Bolstered by growing interest in wearables and augmented reality, DigiLens recently announced the closure of a $25 million Series C investment to grow the company which has developed what it says is a proprietary, low cost waveguide manufacturing process.
While the company is focused on automotive and wearable HUD devices in the near term, it’s also focusing on longer term on enabling AR headsets with more immersive fields of view. To that end, DigiLens is building a reference headset which it called ‘AR HUD’—not a product itself, but a demo aimed at other companies who may want to manufacture their own AR headsets which incorporate DigiLens’ technology.
DigiLens Founder & CTO Jonathan Waldern offered a glimpse of the device in a presentation at AWE USA 2018 earlier this month, and shared footage and photos of the AR HUD reference headset with Road to VR.
While the current AR HUD prototype has a leg up on many of the smartglasses on the market today, thanks to its 50 degree field of view (between both eyes), Waldern told me at AWE that the company plans to take the AR HUD headset toward an 80 or 90 degree field of view and next year, using a technique using multiple waveguide gratings for an expanded field of view, the company expects to achieve a 150 degree field of view in its AR reference headset. Waldern also says that such displays could be used equally well in a VR mode by simply blocking out the incoming light.
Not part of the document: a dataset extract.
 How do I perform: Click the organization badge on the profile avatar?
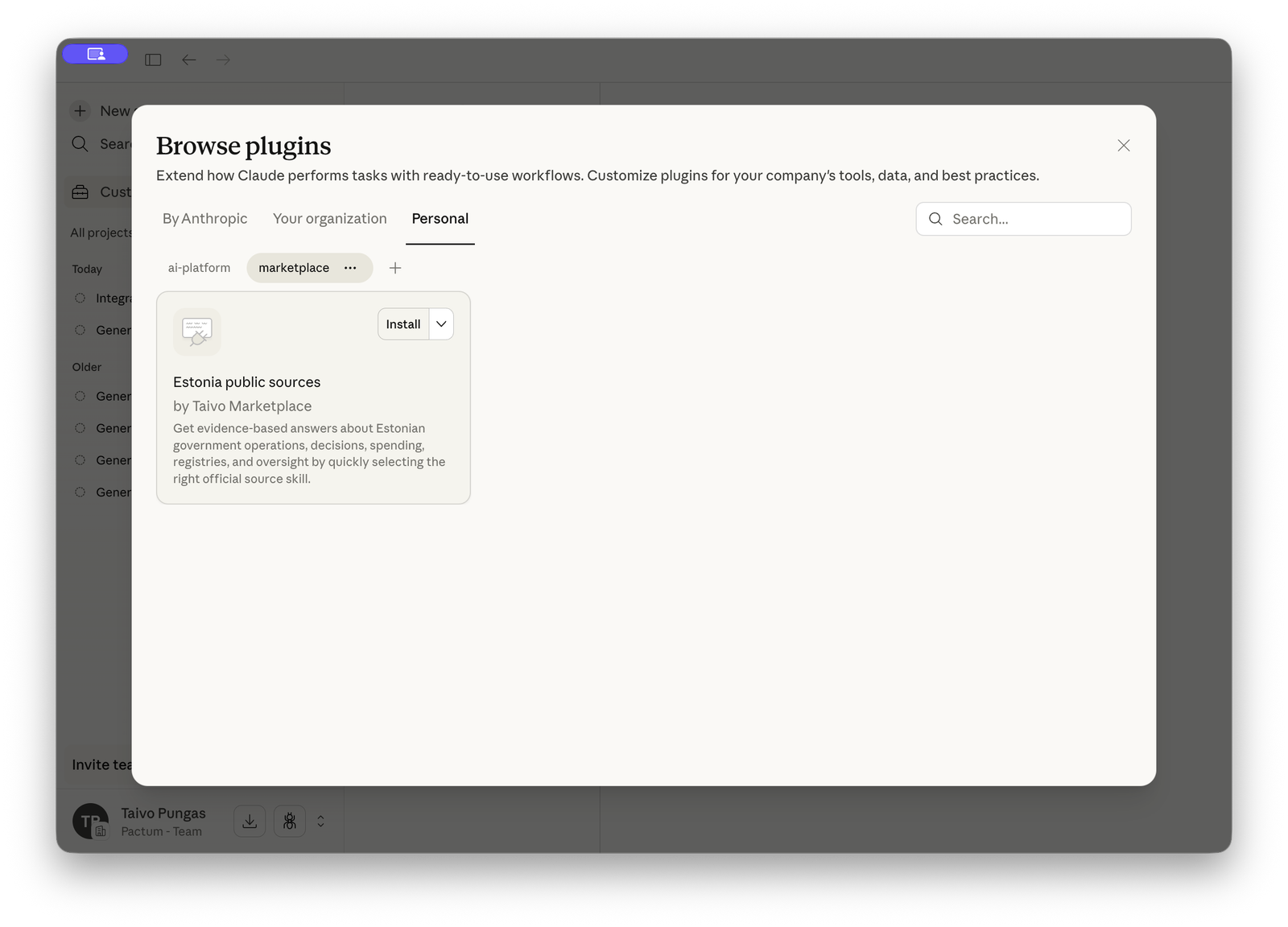click(100, 832)
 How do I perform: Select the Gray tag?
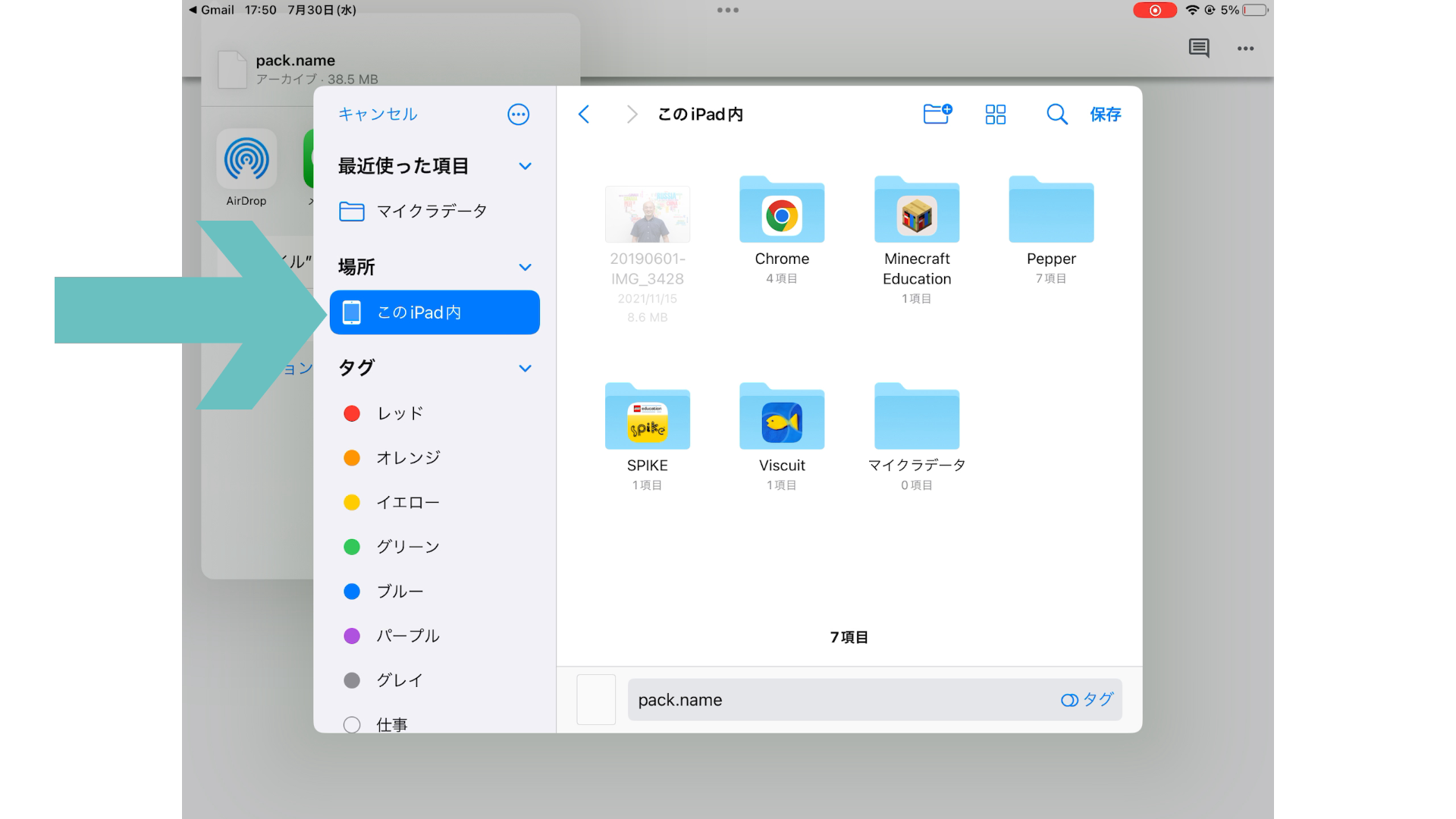352,680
The AR HUD headset seen above is using one of Leap Motion’s ‘Rigel’ sensors, a reference product itself which brings wide field of view hand tracking to the AR HUD headset. It isn’t clearly demonstrated in the video, but Waldren says the headset does offer 6DOF positional tracking. DigiLens says its in the process of demoing the AR HUD reference headset to potential partners.
While the reference device is quite compact compared to many available or in development AR headsets, DigiLens expects it will be able to further miniaturize the display modules on the left and right of the headset, eventually achieving a truly glasses-sized form-factor. One reason the AR HUD can be so small is that it doesn’t have on-board compute, meaning that it needs to be paired to a host device for rendering, like a computer or portable compute module that could be stored in a backpack, pocket, or on a belt.
The company also touts its high transparency optics as a crucial cultural factor in the widespread adoption of always-on AR headsets—as there’s an underlying discomfort associated with not being able to see the eyes of someone you’re interacting with—compared to other devices which have dimming elements to reduce external light to ensure their image is bright enough to be useful.
Update (6/12/18): A previous version of this article indicated that the video of the early reference headset didn’t appear to include positional tracking, but DigiLens reached out to state that the headset does have 6DOF tracking. This info has been added to the article.